Working in a remote clinic in DRC brings daily challenges—and growing queues. Dr. Chris Bird blogs from the hospital in Kimbi Lulenge health zone in Lulimba.
DRC 2011 © MSF
This post originally appeared on the Guardian's (UK) "Poverty Matters" blog.
Chris Bird, a former Reuters and Guardian reporter, put down his notepad and left more than 10 years of news reporting to study medicine with the intention of returning to the front lines where he can be hands-on saving lives and alleviating the kind of suffering he once wrote about.
Dr. Bird left for his first assignment in October as an aid worker with Doctors Without Borders/Médecins Sans Frontières (MSF) and blogs from the hospital in Kimbi Lulenge health zone in Lulimba, a small town in South Kivu, in the Democratic Republic of Congo (DRC). South Kivu is a hotbed of violence where civilians bear the brunt of the conflict leaving them often displaced and vulnerable to disease, malnutrition, and war-related injuries. Dr. Bird works in a hospital that provides free primary and secondary health care.
Read his previous blog post here.
Our team arrived to start working at the Lulimba hospital at the height of the malaria season. We barely had time to unpack our boxes because we were greeted by a crowd of sick children, and more have been arriving in ever-greater numbers since. We also found out very quickly that the hospital had only one thermometer.
When you are unable to do most tests, being able to take someone's temperature in an area endemic for malaria and other tropical diseases is critical. So the staff spent the first few days running between the outpatient clinic, maternity, pediatrics, and internal medicine, chasing the small tube of glass and mercury needed to place under the arm of a hot, lethargic child. We found two more thermometers in MSF's own medical kits, kept in our vehicles.
The lack of thermometers is only one of many shortages that beset the hospital, which is now trying to cope with a surge in patient numbers since health care was declared free with the arrival of our team.
There are plans to build a new hospital. But in the meantime, we are roaring through our first supply of medications, especially antimalarials and paracetamol. The number of children is growing, with two or three having to share a mattress, along with mothers and often siblings. The hospital staff are overworked, but are handling the white-water ride of this startup with patience and humor.

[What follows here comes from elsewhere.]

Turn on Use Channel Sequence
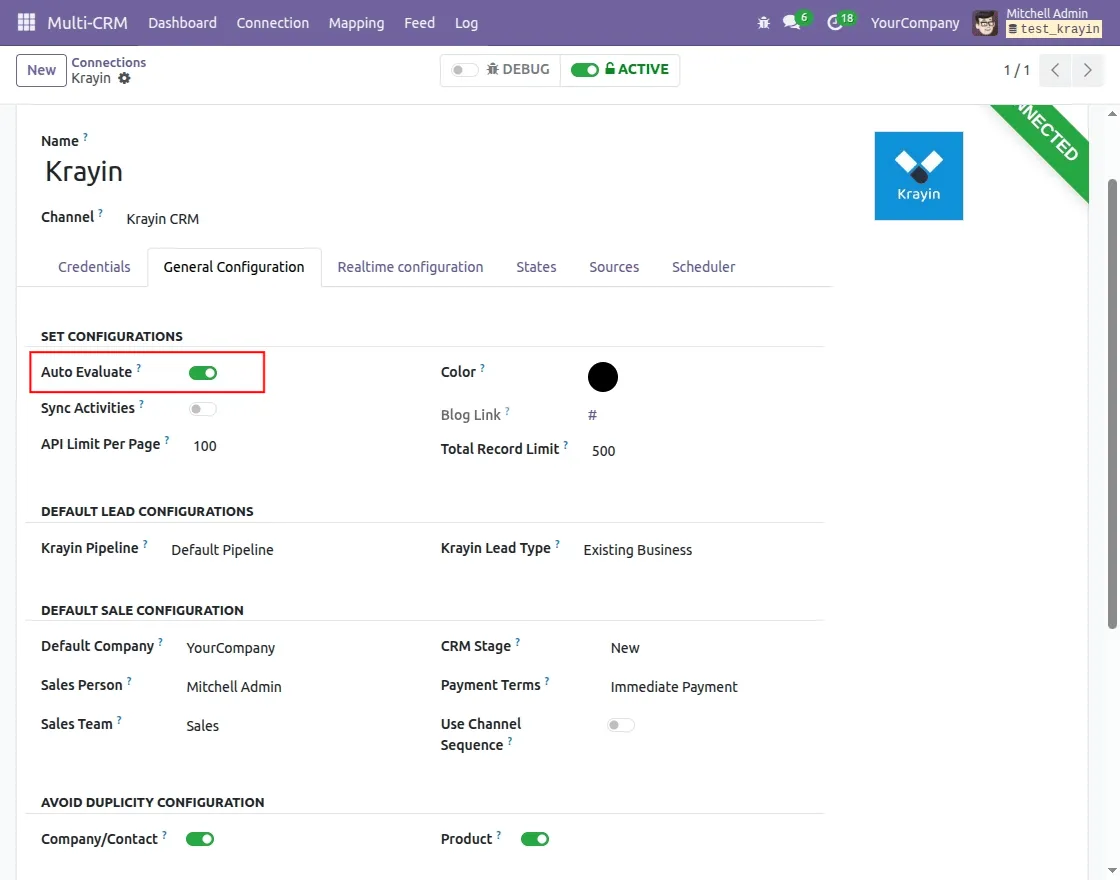Screen dimensions: 1120x880 (620, 724)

When I asked one mother, after seeing her child, if there was anything else I could do to help, her reply in Swahili prompted laughter from the other mothers. The nurse on duty, Silele, grinned and translated for me: "She was asking if you could sort out the problems between her and her husband, but I think we have enough to do already.''
The shortages, particularly of nursing staff, impede our work at every turn. At the start, we lacked a rapid test for malaria (there's apparently a shortage of these tests across the globe) and the large number of children presenting with fever overwhelmed the tiny lab, a dusty little room where the single microscope is placed carefully in front of a window to capture enough light to be able to search for the parasites that plague our patients. The lab technicians use a torch at night to bounce off the microscope's mirror.
In the operating theater the patient is anesthetized with ketamine and a small wisp of cotton wool is placed over one nostril. If it moves up and down, the operating team knows the patient is breathing. The wisp of cotton wool in place of winking, bleeping machines found at the anesthetic end of operating tables in the U.K. is the perfect illustration of why a certain phrase in French is never far from everybody's lips—Il faut se débrouiller! (You'll just have to muddle through).

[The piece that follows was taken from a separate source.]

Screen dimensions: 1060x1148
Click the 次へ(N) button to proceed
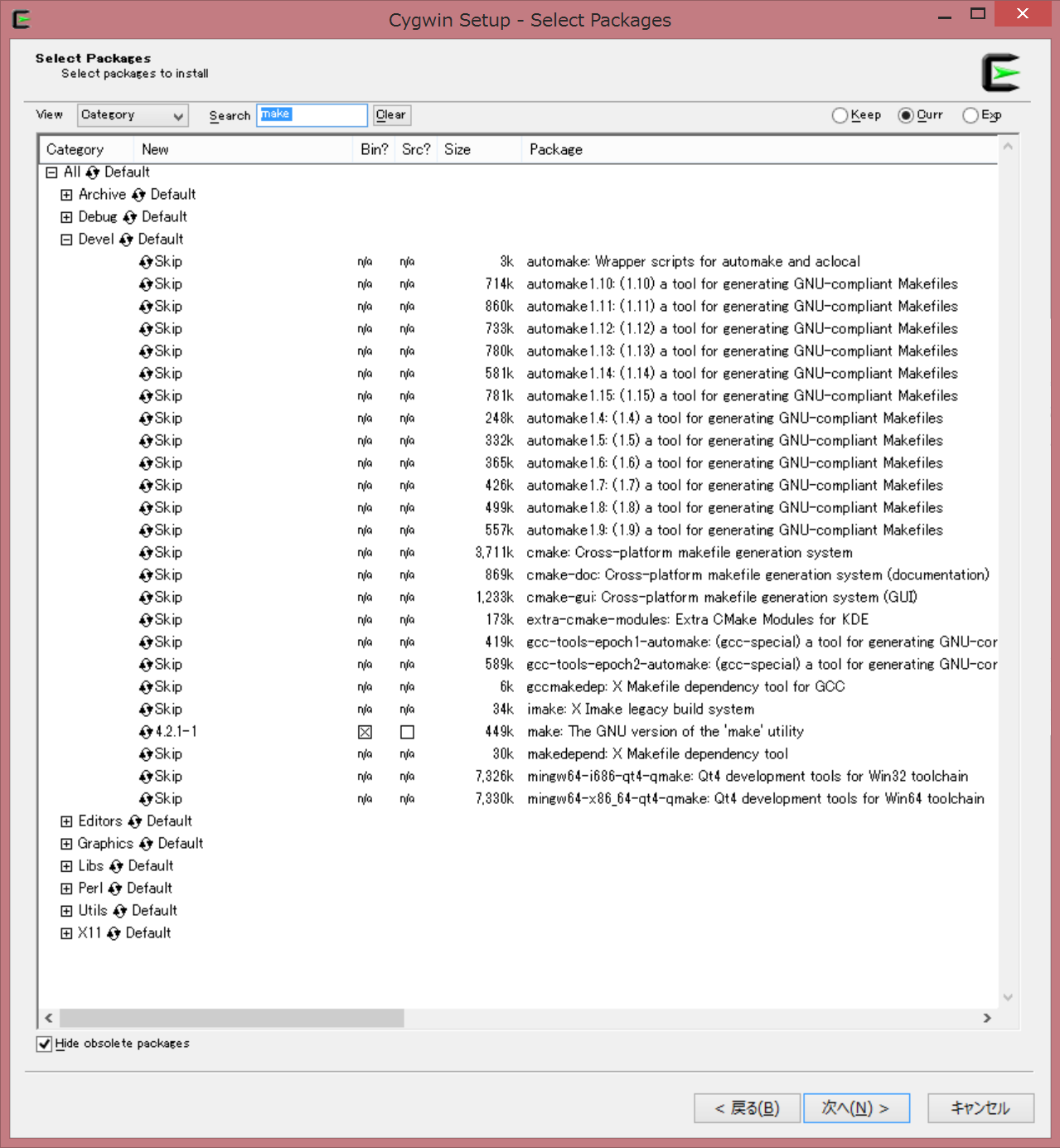[x=856, y=1108]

Building a hospital takes time, but the flood of patients means we've had to improvise quickly. We've moved the internal medicine and pediatric services out of their overcrowded, dark rooms into four large tents while we wait for the new hospital. This has also created space for other services.
We now have bed nets for each patient to prevent the mosquito vector from spreading malaria from one patient to another. Each service has buckets with chlorinated water for drinking and hand-washing to help prevent cross infection.

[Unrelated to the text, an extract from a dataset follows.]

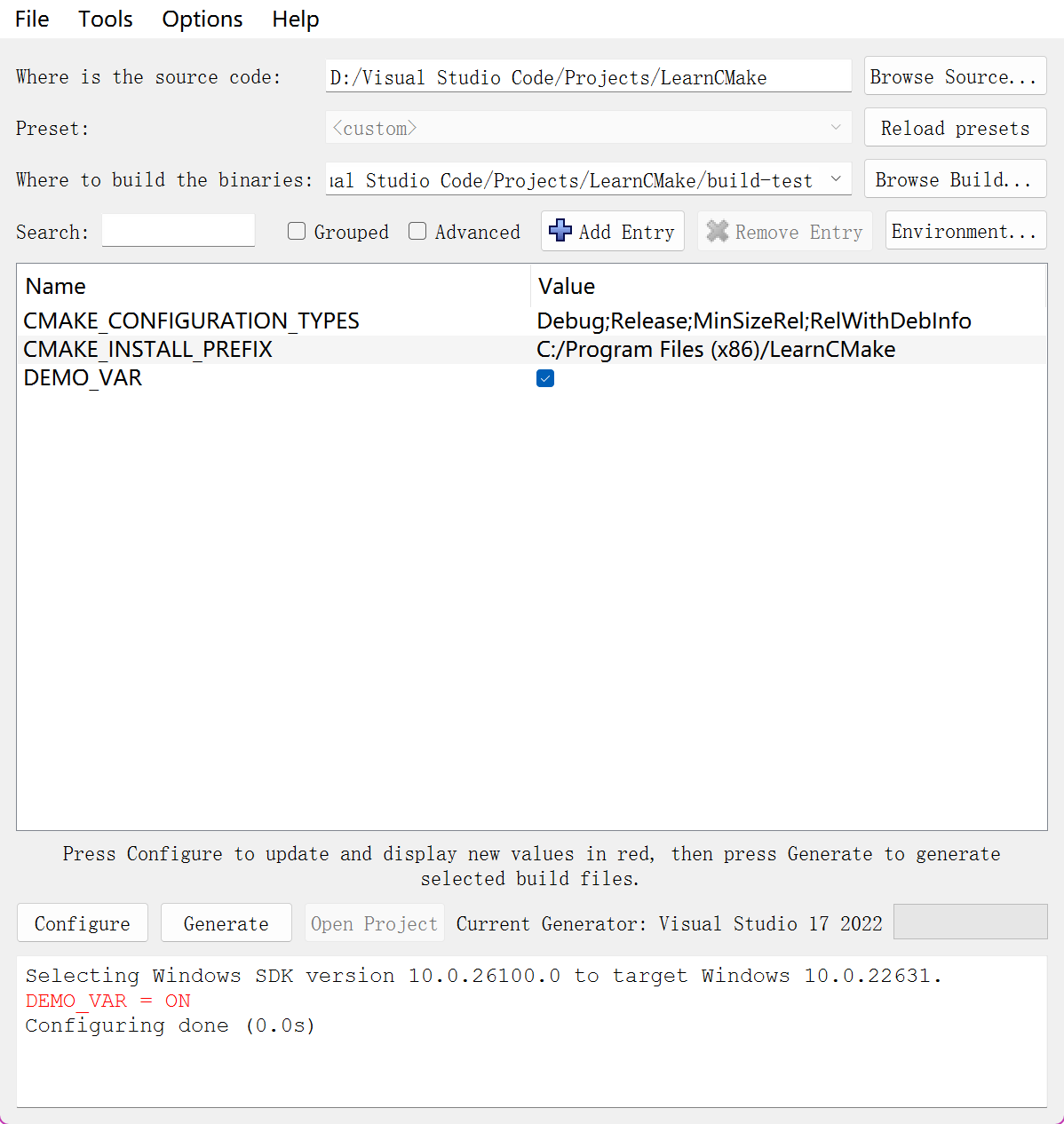This screenshot has width=1064, height=1124.
Task: Expand the build binaries path dropdown
Action: 836,179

The operating theater now has a light, and the instruments are properly sterilized, instead of being placed in pressure cookers on charcoal braziers as they were when we arrived. We now have a generator that we can use to provide oxygen to patients with breathing problems. We simply treated all feverish children for malaria until the rapid tests arrived. When we started collecting data from the tests, 85 percent of them were positive for the potentially deadly P. falciparum form of malaria.
I was woken this morning by a crack of thunder and the pummeling of heavy rain on the tin roof. The rains threaten more malaria and more patients, and the already perilous dirt roads and airstrip that we rely on for the delivery of drugs and equipment that this isolated hospital so desperately needs.